SOBRE A TAREFA
Devolva todas as linhas abaixo, sem nenhuma alteração.

(Entradas para localizar textos e elementos)
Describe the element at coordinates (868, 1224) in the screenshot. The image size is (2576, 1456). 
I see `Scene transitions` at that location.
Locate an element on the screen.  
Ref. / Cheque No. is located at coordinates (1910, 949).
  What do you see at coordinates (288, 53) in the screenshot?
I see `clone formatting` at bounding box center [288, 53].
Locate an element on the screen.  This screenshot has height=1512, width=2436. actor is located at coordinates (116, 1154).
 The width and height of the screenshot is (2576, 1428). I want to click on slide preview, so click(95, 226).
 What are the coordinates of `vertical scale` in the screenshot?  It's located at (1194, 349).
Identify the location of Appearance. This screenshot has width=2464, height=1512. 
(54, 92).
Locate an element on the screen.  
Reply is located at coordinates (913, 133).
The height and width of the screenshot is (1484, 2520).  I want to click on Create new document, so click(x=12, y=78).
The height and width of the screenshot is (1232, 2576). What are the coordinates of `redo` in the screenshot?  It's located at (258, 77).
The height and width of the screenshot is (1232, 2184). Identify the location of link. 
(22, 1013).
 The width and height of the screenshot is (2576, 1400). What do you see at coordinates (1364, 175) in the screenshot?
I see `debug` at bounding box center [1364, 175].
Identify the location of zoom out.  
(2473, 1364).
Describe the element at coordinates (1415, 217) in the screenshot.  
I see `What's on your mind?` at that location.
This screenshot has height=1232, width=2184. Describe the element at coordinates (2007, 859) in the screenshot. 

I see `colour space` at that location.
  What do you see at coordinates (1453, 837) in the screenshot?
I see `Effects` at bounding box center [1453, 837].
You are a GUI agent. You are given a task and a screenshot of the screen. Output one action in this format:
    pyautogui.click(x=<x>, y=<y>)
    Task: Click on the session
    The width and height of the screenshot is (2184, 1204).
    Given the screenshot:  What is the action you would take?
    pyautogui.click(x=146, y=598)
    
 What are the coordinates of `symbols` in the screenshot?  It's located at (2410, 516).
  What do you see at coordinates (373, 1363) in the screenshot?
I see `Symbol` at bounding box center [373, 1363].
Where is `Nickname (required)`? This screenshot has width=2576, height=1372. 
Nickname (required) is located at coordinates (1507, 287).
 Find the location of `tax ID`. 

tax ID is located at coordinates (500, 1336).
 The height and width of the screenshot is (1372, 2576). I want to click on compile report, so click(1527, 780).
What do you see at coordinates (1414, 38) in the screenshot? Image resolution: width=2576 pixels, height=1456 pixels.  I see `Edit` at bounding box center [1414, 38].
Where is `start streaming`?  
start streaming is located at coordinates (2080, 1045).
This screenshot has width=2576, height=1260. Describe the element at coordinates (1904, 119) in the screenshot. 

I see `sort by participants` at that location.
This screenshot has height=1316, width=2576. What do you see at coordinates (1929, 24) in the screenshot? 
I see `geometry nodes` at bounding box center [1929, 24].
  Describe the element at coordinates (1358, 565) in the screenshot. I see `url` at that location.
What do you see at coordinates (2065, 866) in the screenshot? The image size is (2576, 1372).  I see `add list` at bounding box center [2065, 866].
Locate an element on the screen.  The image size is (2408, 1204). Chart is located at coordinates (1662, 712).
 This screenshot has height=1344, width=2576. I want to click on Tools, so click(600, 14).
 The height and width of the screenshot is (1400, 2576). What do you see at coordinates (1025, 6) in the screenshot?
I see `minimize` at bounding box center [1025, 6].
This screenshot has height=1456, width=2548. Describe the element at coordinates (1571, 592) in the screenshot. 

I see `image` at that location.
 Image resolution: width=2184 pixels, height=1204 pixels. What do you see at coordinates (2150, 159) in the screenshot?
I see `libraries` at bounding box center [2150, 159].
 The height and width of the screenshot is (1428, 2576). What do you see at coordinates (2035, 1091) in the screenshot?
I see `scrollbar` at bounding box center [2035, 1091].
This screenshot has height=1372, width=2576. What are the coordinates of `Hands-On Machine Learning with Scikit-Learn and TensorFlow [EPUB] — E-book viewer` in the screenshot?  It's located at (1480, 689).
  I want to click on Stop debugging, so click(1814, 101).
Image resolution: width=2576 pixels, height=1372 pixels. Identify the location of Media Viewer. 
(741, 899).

RESULTADO DA TAREFA
Describe the element at coordinates (868, 1224) in the screenshot. The image size is (2576, 1456). 
I see `Scene transitions` at that location.
Locate an element on the screen.  
Ref. / Cheque No. is located at coordinates (1910, 949).
  What do you see at coordinates (288, 53) in the screenshot?
I see `clone formatting` at bounding box center [288, 53].
Locate an element on the screen.  This screenshot has height=1512, width=2436. actor is located at coordinates (116, 1154).
 The width and height of the screenshot is (2576, 1428). I want to click on slide preview, so click(95, 226).
 What are the coordinates of `vertical scale` in the screenshot?  It's located at (1194, 349).
Identify the location of Appearance. This screenshot has width=2464, height=1512. 
(54, 92).
Locate an element on the screen.  
Reply is located at coordinates (913, 133).
The height and width of the screenshot is (1484, 2520).  I want to click on Create new document, so click(x=12, y=78).
The height and width of the screenshot is (1232, 2576). What are the coordinates of `redo` in the screenshot?  It's located at (258, 77).
The height and width of the screenshot is (1232, 2184). Identify the location of link. 
(22, 1013).
 The width and height of the screenshot is (2576, 1400). What do you see at coordinates (1364, 175) in the screenshot?
I see `debug` at bounding box center [1364, 175].
Identify the location of zoom out.  
(2473, 1364).
Describe the element at coordinates (1415, 217) in the screenshot.  
I see `What's on your mind?` at that location.
This screenshot has height=1232, width=2184. Describe the element at coordinates (2007, 859) in the screenshot. 

I see `colour space` at that location.
  What do you see at coordinates (1453, 837) in the screenshot?
I see `Effects` at bounding box center [1453, 837].
You are a GUI agent. You are given a task and a screenshot of the screen. Output one action in this format:
    pyautogui.click(x=<x>, y=<y>)
    Task: Click on the session
    The width and height of the screenshot is (2184, 1204).
    Given the screenshot:  What is the action you would take?
    pyautogui.click(x=146, y=598)
    
 What are the coordinates of `symbols` in the screenshot?  It's located at (2410, 516).
  What do you see at coordinates (373, 1363) in the screenshot?
I see `Symbol` at bounding box center [373, 1363].
Where is `Nickname (required)`? This screenshot has width=2576, height=1372. 
Nickname (required) is located at coordinates (1507, 287).
 Find the location of `tax ID`. 

tax ID is located at coordinates (500, 1336).
 The height and width of the screenshot is (1372, 2576). I want to click on compile report, so click(1527, 780).
What do you see at coordinates (1414, 38) in the screenshot? Image resolution: width=2576 pixels, height=1456 pixels.  I see `Edit` at bounding box center [1414, 38].
Where is `start streaming`?  
start streaming is located at coordinates (2080, 1045).
This screenshot has width=2576, height=1260. Describe the element at coordinates (1904, 119) in the screenshot. 

I see `sort by participants` at that location.
This screenshot has height=1316, width=2576. What do you see at coordinates (1929, 24) in the screenshot? 
I see `geometry nodes` at bounding box center [1929, 24].
  Describe the element at coordinates (1358, 565) in the screenshot. I see `url` at that location.
What do you see at coordinates (2065, 866) in the screenshot? The image size is (2576, 1372).  I see `add list` at bounding box center [2065, 866].
Locate an element on the screen.  The image size is (2408, 1204). Chart is located at coordinates (1662, 712).
 This screenshot has height=1344, width=2576. I want to click on Tools, so click(600, 14).
 The height and width of the screenshot is (1400, 2576). What do you see at coordinates (1025, 6) in the screenshot?
I see `minimize` at bounding box center [1025, 6].
This screenshot has height=1456, width=2548. Describe the element at coordinates (1571, 592) in the screenshot. 

I see `image` at that location.
 Image resolution: width=2184 pixels, height=1204 pixels. What do you see at coordinates (2150, 159) in the screenshot?
I see `libraries` at bounding box center [2150, 159].
 The height and width of the screenshot is (1428, 2576). What do you see at coordinates (2035, 1091) in the screenshot?
I see `scrollbar` at bounding box center [2035, 1091].
This screenshot has height=1372, width=2576. What are the coordinates of `Hands-On Machine Learning with Scikit-Learn and TensorFlow [EPUB] — E-book viewer` in the screenshot?  It's located at (1480, 689).
  I want to click on Stop debugging, so click(1814, 101).
Image resolution: width=2576 pixels, height=1372 pixels. Identify the location of Media Viewer. 
(741, 899).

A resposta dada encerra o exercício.